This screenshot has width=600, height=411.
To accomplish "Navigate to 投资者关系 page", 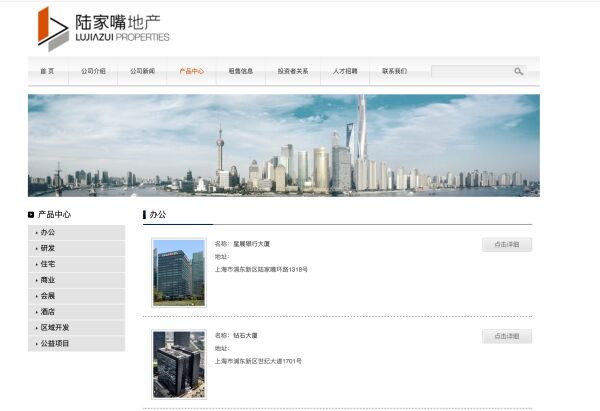I will [293, 71].
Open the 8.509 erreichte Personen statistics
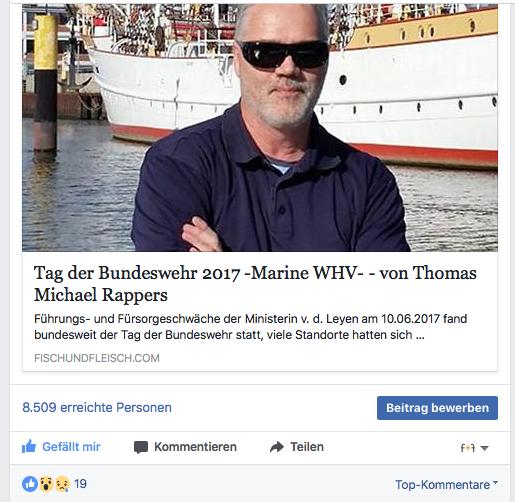Screen dimensions: 515x502 coord(97,407)
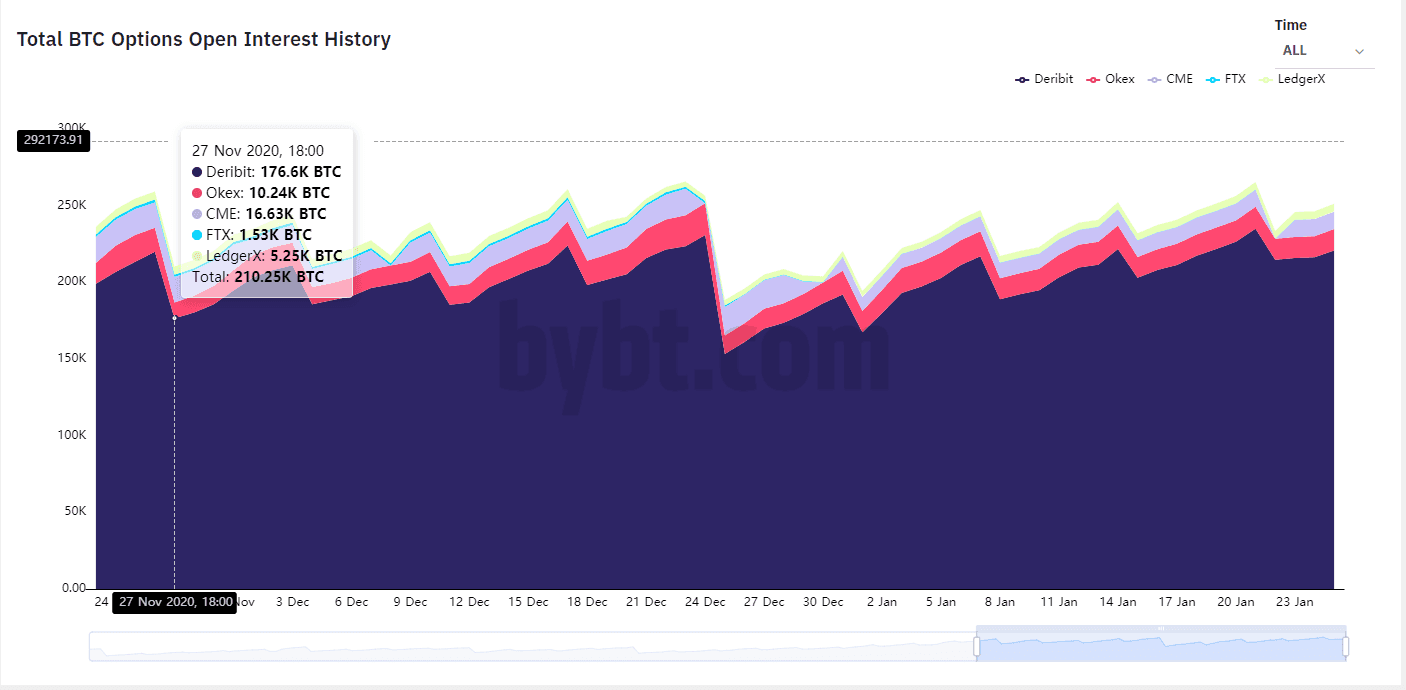The width and height of the screenshot is (1406, 690).
Task: Click the Deribit dot in tooltip
Action: pos(197,172)
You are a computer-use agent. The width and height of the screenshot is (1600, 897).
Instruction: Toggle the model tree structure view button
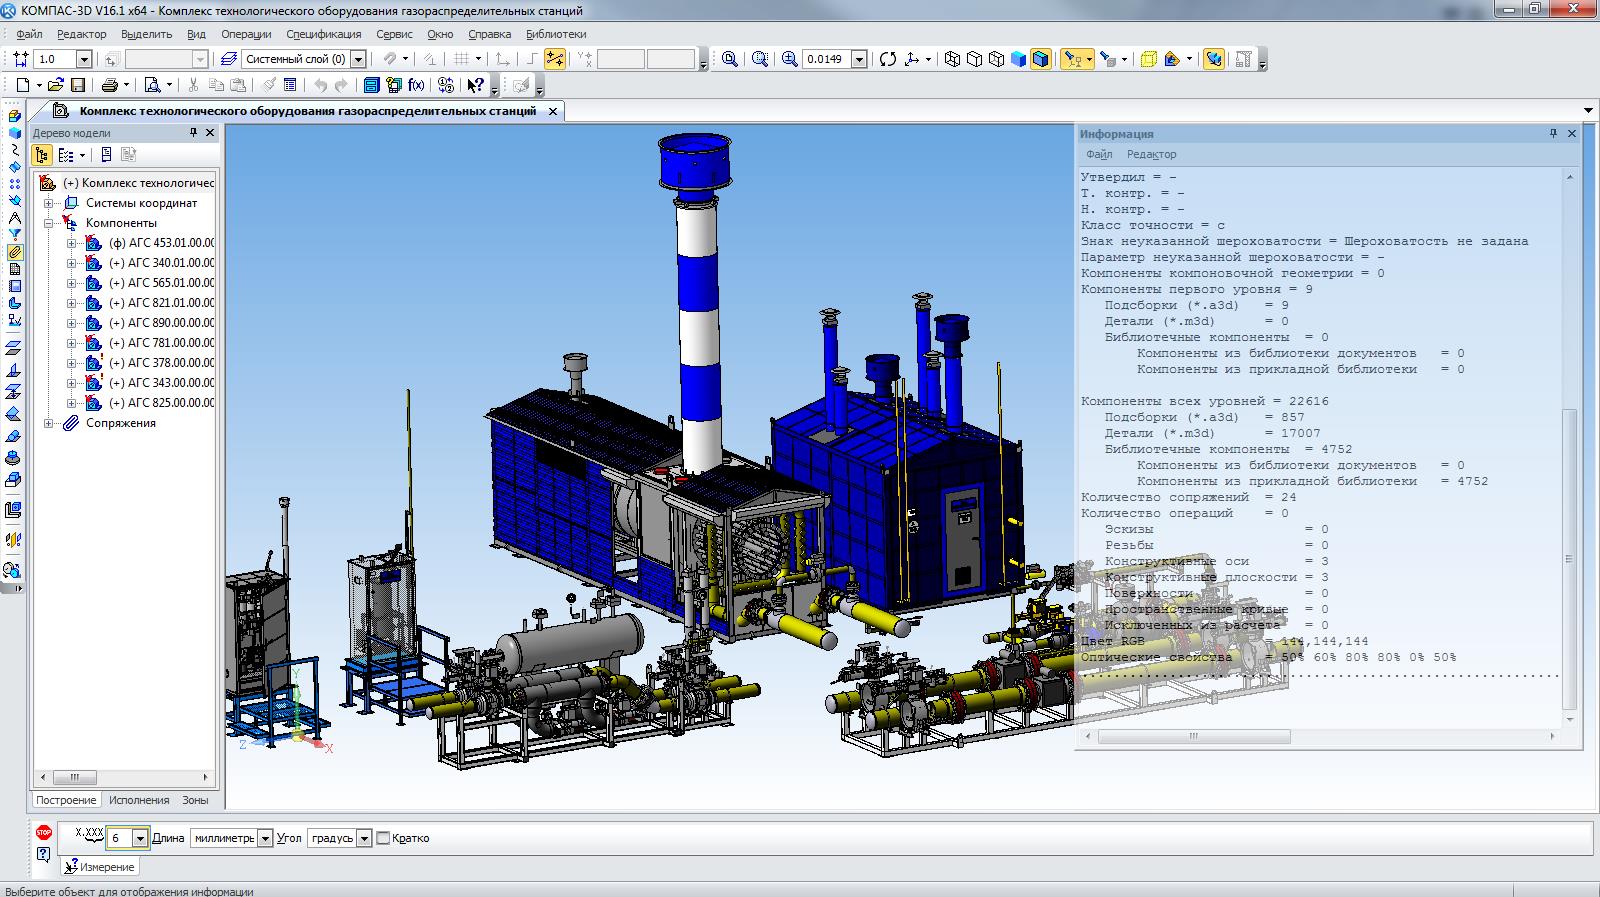tap(42, 155)
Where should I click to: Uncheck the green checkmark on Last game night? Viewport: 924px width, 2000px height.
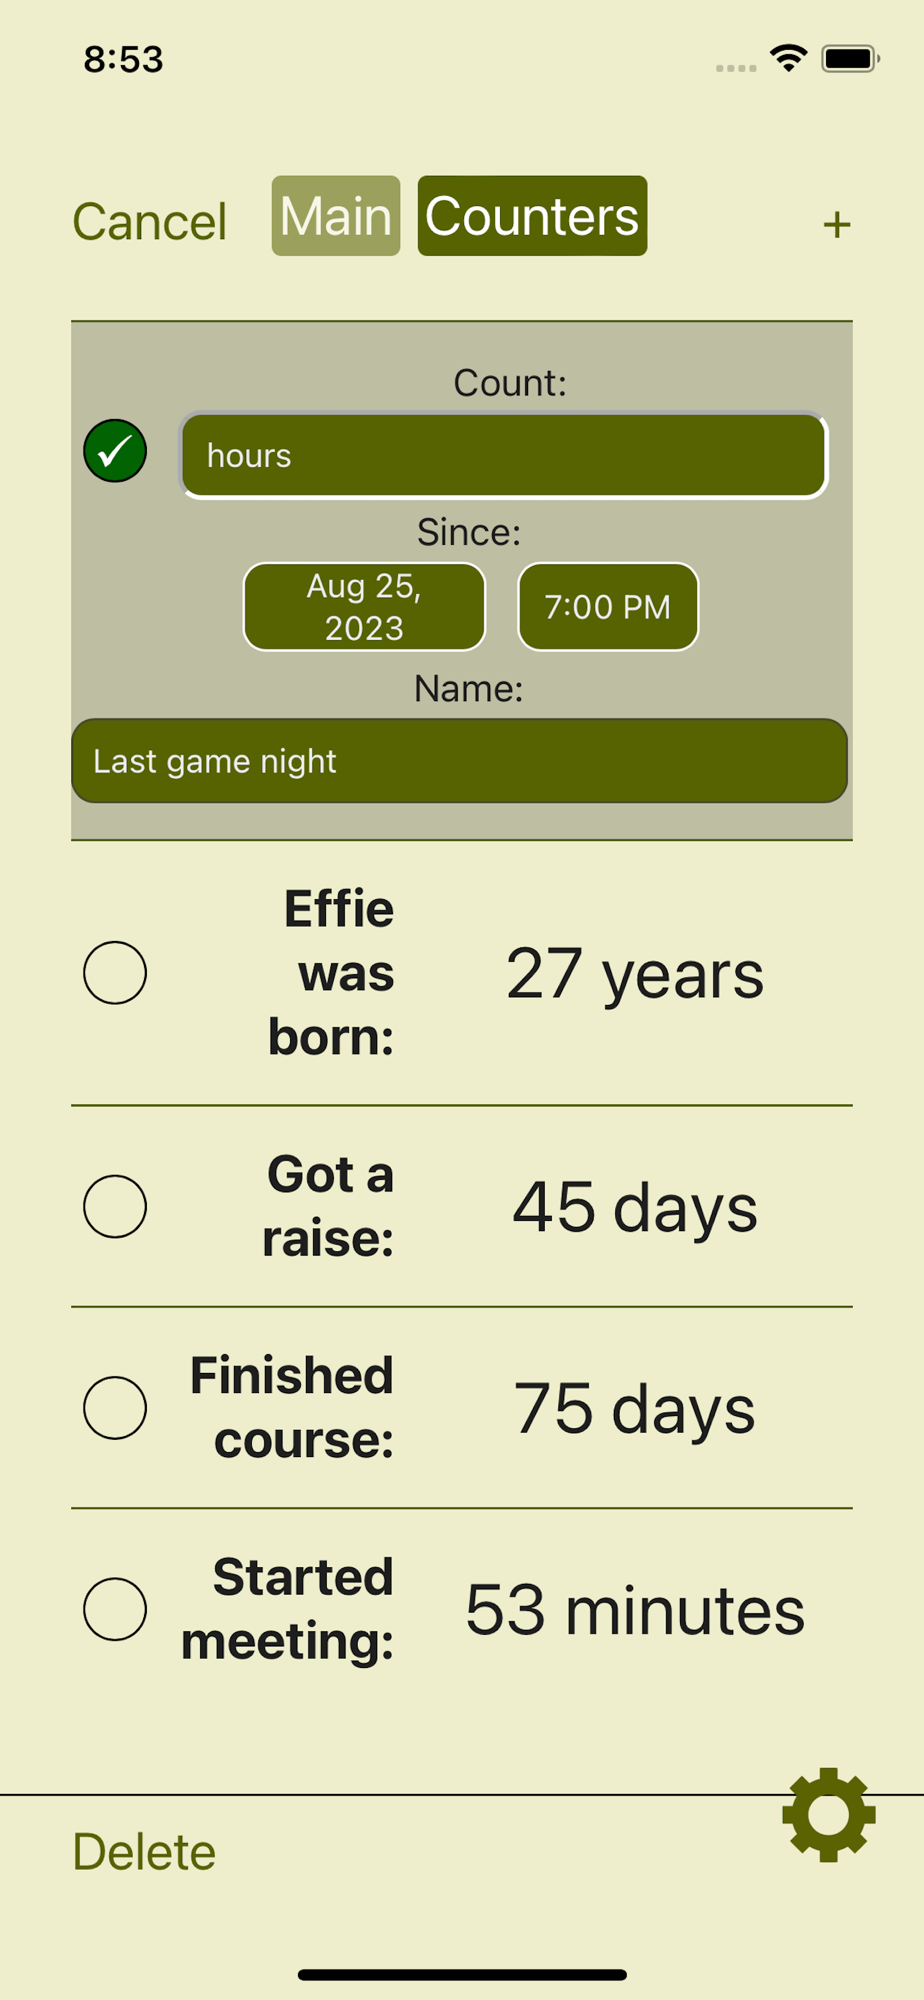pyautogui.click(x=115, y=451)
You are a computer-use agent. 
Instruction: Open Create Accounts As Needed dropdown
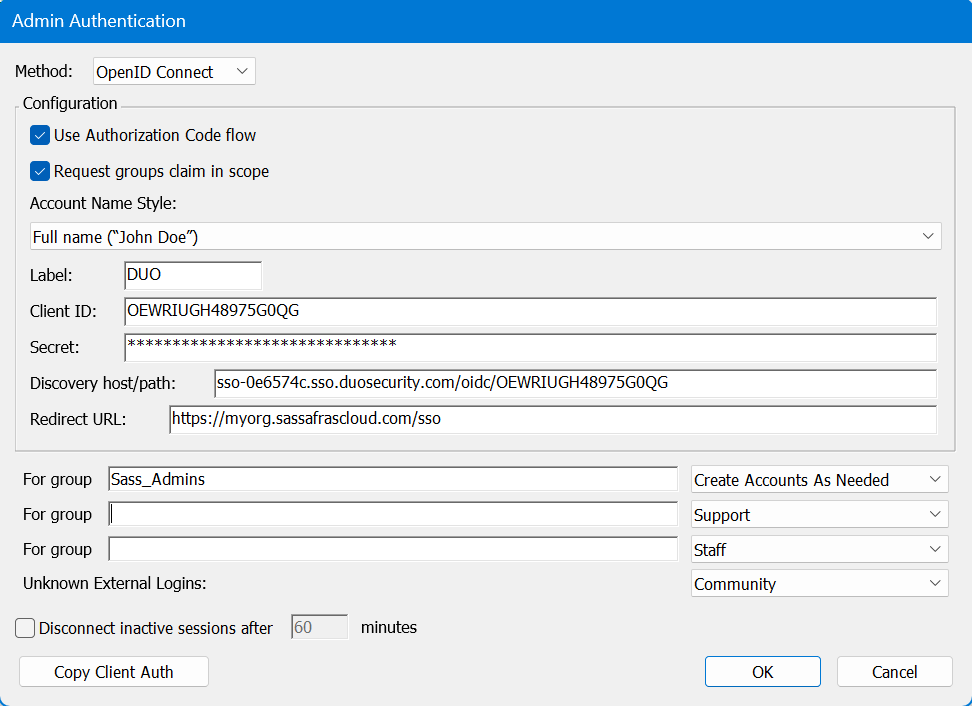[819, 480]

Goal of the exercise:
Copy verbatim the span that opens at the line with "Where should I" and closes at the final line of the listing. Do not carry over any pictures.

Result for this task:
Where should I click to: Uncheck the green checkmark on Last game night? Viewport: 924px width, 2000px height.
pyautogui.click(x=115, y=451)
You are a computer-use agent. 
Instruction: Open Create Accounts As Needed dropdown
[819, 480]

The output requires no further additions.